* Material for the task *
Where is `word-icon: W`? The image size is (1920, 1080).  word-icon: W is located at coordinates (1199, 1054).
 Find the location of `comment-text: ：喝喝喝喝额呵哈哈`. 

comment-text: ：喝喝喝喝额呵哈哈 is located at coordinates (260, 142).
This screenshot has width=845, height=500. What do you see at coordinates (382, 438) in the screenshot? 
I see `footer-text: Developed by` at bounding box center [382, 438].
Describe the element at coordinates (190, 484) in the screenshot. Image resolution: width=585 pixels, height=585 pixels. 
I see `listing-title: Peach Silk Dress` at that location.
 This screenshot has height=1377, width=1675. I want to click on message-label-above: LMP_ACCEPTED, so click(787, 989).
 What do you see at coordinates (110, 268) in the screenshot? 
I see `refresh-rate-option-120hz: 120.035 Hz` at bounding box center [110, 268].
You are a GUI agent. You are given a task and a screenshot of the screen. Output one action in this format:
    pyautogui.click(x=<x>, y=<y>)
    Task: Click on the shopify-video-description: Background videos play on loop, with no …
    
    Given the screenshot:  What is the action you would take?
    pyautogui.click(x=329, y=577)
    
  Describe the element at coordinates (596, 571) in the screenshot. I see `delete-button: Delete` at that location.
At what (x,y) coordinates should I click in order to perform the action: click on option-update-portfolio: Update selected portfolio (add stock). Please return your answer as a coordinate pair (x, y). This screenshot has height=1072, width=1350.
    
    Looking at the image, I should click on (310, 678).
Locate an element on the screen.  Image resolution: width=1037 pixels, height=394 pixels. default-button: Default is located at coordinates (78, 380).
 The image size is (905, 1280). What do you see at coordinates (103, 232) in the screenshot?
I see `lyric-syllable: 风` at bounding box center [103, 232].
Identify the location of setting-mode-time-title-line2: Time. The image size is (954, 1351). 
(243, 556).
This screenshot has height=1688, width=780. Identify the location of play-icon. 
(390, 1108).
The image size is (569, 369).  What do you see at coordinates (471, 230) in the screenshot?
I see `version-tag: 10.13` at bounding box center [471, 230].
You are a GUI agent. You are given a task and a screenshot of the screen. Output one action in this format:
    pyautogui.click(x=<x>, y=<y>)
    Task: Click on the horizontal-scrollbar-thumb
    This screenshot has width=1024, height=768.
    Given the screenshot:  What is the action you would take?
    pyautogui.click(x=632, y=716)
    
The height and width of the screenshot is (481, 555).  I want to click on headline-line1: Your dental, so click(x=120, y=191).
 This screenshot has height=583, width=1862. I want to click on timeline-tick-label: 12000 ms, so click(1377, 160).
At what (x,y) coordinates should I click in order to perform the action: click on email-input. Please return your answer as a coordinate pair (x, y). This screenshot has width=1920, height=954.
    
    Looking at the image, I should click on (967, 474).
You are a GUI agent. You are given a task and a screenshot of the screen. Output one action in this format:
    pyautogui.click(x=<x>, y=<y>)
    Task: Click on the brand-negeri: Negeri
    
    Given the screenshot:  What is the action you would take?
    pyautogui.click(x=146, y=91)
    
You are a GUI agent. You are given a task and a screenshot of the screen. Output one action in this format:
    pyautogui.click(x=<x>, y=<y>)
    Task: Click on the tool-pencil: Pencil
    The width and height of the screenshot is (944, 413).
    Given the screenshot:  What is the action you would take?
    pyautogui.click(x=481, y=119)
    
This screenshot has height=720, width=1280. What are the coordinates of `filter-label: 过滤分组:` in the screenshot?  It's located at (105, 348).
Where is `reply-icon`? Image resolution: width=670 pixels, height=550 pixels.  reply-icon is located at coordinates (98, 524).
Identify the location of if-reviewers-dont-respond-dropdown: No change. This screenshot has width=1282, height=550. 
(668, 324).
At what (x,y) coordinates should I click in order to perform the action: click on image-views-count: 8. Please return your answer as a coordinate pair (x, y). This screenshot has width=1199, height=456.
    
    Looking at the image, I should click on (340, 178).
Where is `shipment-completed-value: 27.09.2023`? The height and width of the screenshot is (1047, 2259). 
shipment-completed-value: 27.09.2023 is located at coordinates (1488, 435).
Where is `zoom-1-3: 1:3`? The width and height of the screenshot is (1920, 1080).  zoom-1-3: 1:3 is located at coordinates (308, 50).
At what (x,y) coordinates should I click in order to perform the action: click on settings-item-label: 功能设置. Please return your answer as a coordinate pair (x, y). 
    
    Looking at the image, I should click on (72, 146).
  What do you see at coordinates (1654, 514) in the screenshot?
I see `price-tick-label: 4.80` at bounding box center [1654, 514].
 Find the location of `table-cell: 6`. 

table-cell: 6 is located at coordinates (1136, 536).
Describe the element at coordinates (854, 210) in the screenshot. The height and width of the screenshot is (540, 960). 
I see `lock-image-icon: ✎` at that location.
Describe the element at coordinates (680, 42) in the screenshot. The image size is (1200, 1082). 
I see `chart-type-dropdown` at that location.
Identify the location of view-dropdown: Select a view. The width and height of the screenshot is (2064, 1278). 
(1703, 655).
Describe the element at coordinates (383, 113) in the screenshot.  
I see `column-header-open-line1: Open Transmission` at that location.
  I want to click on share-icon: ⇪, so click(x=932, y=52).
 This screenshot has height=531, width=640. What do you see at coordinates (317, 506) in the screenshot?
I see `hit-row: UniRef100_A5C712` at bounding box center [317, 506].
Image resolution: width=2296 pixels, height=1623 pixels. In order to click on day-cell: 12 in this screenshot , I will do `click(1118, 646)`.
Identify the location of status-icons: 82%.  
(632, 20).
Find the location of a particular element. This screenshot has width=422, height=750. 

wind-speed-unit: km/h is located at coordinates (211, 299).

* Your goal *
Reproduce every one of the records above verbatim, keeping each line in its original order.

* Result of this task *
Where is `word-icon: W`? The image size is (1920, 1080).  word-icon: W is located at coordinates (1199, 1054).
 Find the location of `comment-text: ：喝喝喝喝额呵哈哈`. 

comment-text: ：喝喝喝喝额呵哈哈 is located at coordinates (260, 142).
This screenshot has width=845, height=500. What do you see at coordinates (382, 438) in the screenshot? 
I see `footer-text: Developed by` at bounding box center [382, 438].
Describe the element at coordinates (190, 484) in the screenshot. Image resolution: width=585 pixels, height=585 pixels. 
I see `listing-title: Peach Silk Dress` at that location.
 This screenshot has height=1377, width=1675. I want to click on message-label-above: LMP_ACCEPTED, so click(787, 989).
 What do you see at coordinates (110, 268) in the screenshot? 
I see `refresh-rate-option-120hz: 120.035 Hz` at bounding box center [110, 268].
You are a GUI agent. You are given a task and a screenshot of the screen. Output one action in this format:
    pyautogui.click(x=<x>, y=<y>)
    Task: Click on the shopify-video-description: Background videos play on loop, with no …
    
    Given the screenshot:  What is the action you would take?
    pyautogui.click(x=329, y=577)
    
  Describe the element at coordinates (596, 571) in the screenshot. I see `delete-button: Delete` at that location.
At what (x,y) coordinates should I click in order to perform the action: click on option-update-portfolio: Update selected portfolio (add stock). Please return your answer as a coordinate pair (x, y). This screenshot has height=1072, width=1350.
    
    Looking at the image, I should click on (310, 678).
Locate an element on the screen.  Image resolution: width=1037 pixels, height=394 pixels. default-button: Default is located at coordinates (78, 380).
 The image size is (905, 1280). What do you see at coordinates (103, 232) in the screenshot?
I see `lyric-syllable: 风` at bounding box center [103, 232].
Identify the location of setting-mode-time-title-line2: Time. The image size is (954, 1351). 
(243, 556).
This screenshot has height=1688, width=780. Identify the location of play-icon. 
(390, 1108).
The image size is (569, 369).  What do you see at coordinates (471, 230) in the screenshot?
I see `version-tag: 10.13` at bounding box center [471, 230].
You are a GUI agent. You are given a task and a screenshot of the screen. Output one action in this format:
    pyautogui.click(x=<x>, y=<y>)
    Task: Click on the horizontal-scrollbar-thumb
    This screenshot has width=1024, height=768.
    Given the screenshot:  What is the action you would take?
    pyautogui.click(x=632, y=716)
    
The height and width of the screenshot is (481, 555).  I want to click on headline-line1: Your dental, so click(x=120, y=191).
 This screenshot has height=583, width=1862. I want to click on timeline-tick-label: 12000 ms, so click(1377, 160).
At what (x,y) coordinates should I click in order to perform the action: click on email-input. Please return your answer as a coordinate pair (x, y). This screenshot has width=1920, height=954.
    
    Looking at the image, I should click on (967, 474).
You are a GUI agent. You are given a task and a screenshot of the screen. Output one action in this format:
    pyautogui.click(x=<x>, y=<y>)
    Task: Click on the brand-negeri: Negeri
    
    Given the screenshot:  What is the action you would take?
    pyautogui.click(x=146, y=91)
    
You are a GUI agent. You are given a task and a screenshot of the screen. Output one action in this format:
    pyautogui.click(x=<x>, y=<y>)
    Task: Click on the tool-pencil: Pencil
    The width and height of the screenshot is (944, 413).
    Given the screenshot:  What is the action you would take?
    pyautogui.click(x=481, y=119)
    
This screenshot has height=720, width=1280. What are the coordinates of `filter-label: 过滤分组:` in the screenshot?  It's located at (105, 348).
Where is `reply-icon`? Image resolution: width=670 pixels, height=550 pixels.  reply-icon is located at coordinates (98, 524).
Identify the location of if-reviewers-dont-respond-dropdown: No change. This screenshot has width=1282, height=550. 
(668, 324).
At what (x,y) coordinates should I click in order to perform the action: click on image-views-count: 8. Please return your answer as a coordinate pair (x, y). This screenshot has width=1199, height=456.
    
    Looking at the image, I should click on (340, 178).
Where is `shipment-completed-value: 27.09.2023`? The height and width of the screenshot is (1047, 2259). 
shipment-completed-value: 27.09.2023 is located at coordinates (1488, 435).
Where is `zoom-1-3: 1:3`? The width and height of the screenshot is (1920, 1080).  zoom-1-3: 1:3 is located at coordinates (308, 50).
At what (x,y) coordinates should I click in order to perform the action: click on settings-item-label: 功能设置. Please return your answer as a coordinate pair (x, y). 
    
    Looking at the image, I should click on (72, 146).
  What do you see at coordinates (1654, 514) in the screenshot?
I see `price-tick-label: 4.80` at bounding box center [1654, 514].
 Find the location of `table-cell: 6`. 

table-cell: 6 is located at coordinates (1136, 536).
Describe the element at coordinates (854, 210) in the screenshot. The height and width of the screenshot is (540, 960). 
I see `lock-image-icon: ✎` at that location.
Describe the element at coordinates (680, 42) in the screenshot. The image size is (1200, 1082). 
I see `chart-type-dropdown` at that location.
Identify the location of view-dropdown: Select a view. The width and height of the screenshot is (2064, 1278). 
(1703, 655).
Describe the element at coordinates (383, 113) in the screenshot.  
I see `column-header-open-line1: Open Transmission` at that location.
  I want to click on share-icon: ⇪, so click(x=932, y=52).
 This screenshot has height=531, width=640. What do you see at coordinates (317, 506) in the screenshot?
I see `hit-row: UniRef100_A5C712` at bounding box center [317, 506].
Image resolution: width=2296 pixels, height=1623 pixels. In order to click on day-cell: 12 in this screenshot , I will do `click(1118, 646)`.
Identify the location of status-icons: 82%.  
(632, 20).
Find the location of a particular element. This screenshot has width=422, height=750. 

wind-speed-unit: km/h is located at coordinates (211, 299).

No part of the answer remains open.